Voilà un ajout précieux au petit nombre d’ouvrages publiés en cette année qui marque le 200e anniversaire de sir John A. Macdonald. Michel W. Pharand, directeur de longue date du projet Disraeli à l’Université Queen’s, compare la version originale de la brochure de Tassé, publiée pour la première fois en 1880, et la traduction produite par James Penny en 1891. Dans cette édition, M. Pharand observe avec l’attention rigoureuse d’un spécialiste le texte original et la traduction, puis informe le lecteur de ses nombreuses corrections. Il présente aussi une série remarquablement complète de notes visant à établir le contexte, ainsi que des explications fort instructives.
Cette nouvelle édition de l’étude menée par Joseph Tassé sur deux géants de l’époque permet aux lecteurs d’aujourd’hui de comprendre comment Macdonald était perçu par ses contemporains, quoique M. Tassé fût loin d’être un observateur objectif. Né dans ce qui est aujourd’hui la ville de Laval, M. Tassé est avocat de formation, mais n’a aucun intérêt pour la pratique. Il travaille comme journaliste jusqu’à ce qu’on lui offre un poste de traducteur à la Chambre des communes, en 1872. Il se lance aussi dans un ambitieux projet littéraire, un imposant ouvrage en deux volumes intitulé Les Canadiens de l’Ouest, qui est publié quelques années plus tard.

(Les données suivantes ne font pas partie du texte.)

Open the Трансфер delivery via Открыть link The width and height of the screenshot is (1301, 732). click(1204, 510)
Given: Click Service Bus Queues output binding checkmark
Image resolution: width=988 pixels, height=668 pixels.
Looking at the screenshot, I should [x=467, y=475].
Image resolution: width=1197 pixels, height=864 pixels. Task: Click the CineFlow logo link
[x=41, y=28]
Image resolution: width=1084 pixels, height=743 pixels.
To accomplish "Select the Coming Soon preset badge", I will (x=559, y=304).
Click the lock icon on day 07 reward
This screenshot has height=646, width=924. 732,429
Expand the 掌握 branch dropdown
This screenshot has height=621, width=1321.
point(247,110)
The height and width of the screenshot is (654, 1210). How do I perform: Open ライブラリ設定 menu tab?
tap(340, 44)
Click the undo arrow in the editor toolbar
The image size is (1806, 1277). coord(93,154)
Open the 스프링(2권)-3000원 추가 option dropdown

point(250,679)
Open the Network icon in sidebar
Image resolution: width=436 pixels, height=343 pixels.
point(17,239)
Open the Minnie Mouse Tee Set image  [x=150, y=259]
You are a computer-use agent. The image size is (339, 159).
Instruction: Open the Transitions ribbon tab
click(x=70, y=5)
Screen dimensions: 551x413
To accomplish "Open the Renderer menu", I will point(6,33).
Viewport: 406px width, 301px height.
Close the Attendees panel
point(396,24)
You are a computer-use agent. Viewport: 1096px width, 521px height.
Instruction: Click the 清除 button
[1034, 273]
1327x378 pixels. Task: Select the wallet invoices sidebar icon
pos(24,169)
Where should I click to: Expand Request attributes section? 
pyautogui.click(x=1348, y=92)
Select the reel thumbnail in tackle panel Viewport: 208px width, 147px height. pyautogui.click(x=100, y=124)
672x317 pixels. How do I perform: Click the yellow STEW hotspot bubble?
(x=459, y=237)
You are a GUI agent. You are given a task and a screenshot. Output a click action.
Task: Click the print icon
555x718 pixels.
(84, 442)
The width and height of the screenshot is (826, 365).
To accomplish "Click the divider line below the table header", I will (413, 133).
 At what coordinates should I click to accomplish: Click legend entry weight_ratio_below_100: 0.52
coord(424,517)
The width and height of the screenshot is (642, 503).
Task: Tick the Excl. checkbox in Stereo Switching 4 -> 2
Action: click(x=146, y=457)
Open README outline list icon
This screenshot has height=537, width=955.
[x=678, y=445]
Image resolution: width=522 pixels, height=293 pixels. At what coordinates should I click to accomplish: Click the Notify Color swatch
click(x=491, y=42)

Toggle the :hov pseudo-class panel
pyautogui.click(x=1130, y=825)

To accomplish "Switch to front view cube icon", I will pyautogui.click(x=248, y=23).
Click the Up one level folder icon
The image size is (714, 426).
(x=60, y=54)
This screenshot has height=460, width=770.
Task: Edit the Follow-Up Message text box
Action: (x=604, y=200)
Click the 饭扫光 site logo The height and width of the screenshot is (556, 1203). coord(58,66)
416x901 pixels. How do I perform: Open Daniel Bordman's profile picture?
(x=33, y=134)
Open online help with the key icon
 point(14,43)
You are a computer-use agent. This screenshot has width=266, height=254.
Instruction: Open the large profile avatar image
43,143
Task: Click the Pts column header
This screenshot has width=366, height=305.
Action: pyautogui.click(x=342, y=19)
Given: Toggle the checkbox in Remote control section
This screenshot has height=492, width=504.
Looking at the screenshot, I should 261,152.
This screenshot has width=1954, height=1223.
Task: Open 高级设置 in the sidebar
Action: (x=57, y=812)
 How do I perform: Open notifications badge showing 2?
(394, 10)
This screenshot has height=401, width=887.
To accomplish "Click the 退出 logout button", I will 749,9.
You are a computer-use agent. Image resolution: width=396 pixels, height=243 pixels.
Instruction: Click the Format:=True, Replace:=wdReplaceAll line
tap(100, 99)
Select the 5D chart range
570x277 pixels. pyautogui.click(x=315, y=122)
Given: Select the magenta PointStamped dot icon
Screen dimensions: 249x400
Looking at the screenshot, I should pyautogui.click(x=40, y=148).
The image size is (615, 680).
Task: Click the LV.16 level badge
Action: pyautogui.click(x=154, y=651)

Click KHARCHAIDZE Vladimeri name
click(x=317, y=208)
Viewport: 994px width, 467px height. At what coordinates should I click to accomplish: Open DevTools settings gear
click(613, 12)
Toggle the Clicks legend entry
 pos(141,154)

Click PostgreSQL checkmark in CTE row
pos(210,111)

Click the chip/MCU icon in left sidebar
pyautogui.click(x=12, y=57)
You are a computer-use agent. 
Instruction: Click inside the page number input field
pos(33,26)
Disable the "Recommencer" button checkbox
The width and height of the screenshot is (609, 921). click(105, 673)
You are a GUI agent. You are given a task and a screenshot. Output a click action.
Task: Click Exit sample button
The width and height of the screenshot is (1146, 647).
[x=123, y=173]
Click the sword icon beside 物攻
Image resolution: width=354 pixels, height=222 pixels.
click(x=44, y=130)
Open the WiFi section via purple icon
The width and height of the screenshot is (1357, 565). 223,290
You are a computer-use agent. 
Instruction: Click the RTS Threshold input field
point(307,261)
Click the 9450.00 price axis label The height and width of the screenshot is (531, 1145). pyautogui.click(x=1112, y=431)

Quand il en a assez de traduire les propos des politiciens, Tassé brigue les suffrages comme député conservateur dans la circonscription d’Ottawa, et est élu lors de l’écrasante victoire de Macdonald en 1878. Il a 32 ans et est membre du caucus lorsqu’il rédige la brochure.
Toujours un journaliste dans l’âme, Tassé sait reconnaître une bonne histoire quand il en voit une. Macdonald se trouve à Londres à la fin de l’été 1879 et le premier ministre Benjamin Disraeli (lord Beaconsfield) l’invite à lui rendre visite au manoir de Hughenden, son domaine rural situé à une cinquantaine de kilomètres à l’ouest de Londres. Le 1er septembre 1879, Macdonald se rend au splendide manoir dans le Buckinghamshire et passe la soirée engagé dans une conversation animée avec son homologue britannique. On sait très peu de choses sur les sujets dont ils ont discuté, mais on sait que Disraeli a décrit son visiteur comme un gentilhomme, charmant et fort intelligent; un homme remarquable (« gentlemanlike, agreeable and very intelligent; a considerable man »). Macdonald prend congé de son hôte tôt le lendemain, puis rentre au Canada peu de temps par la suite.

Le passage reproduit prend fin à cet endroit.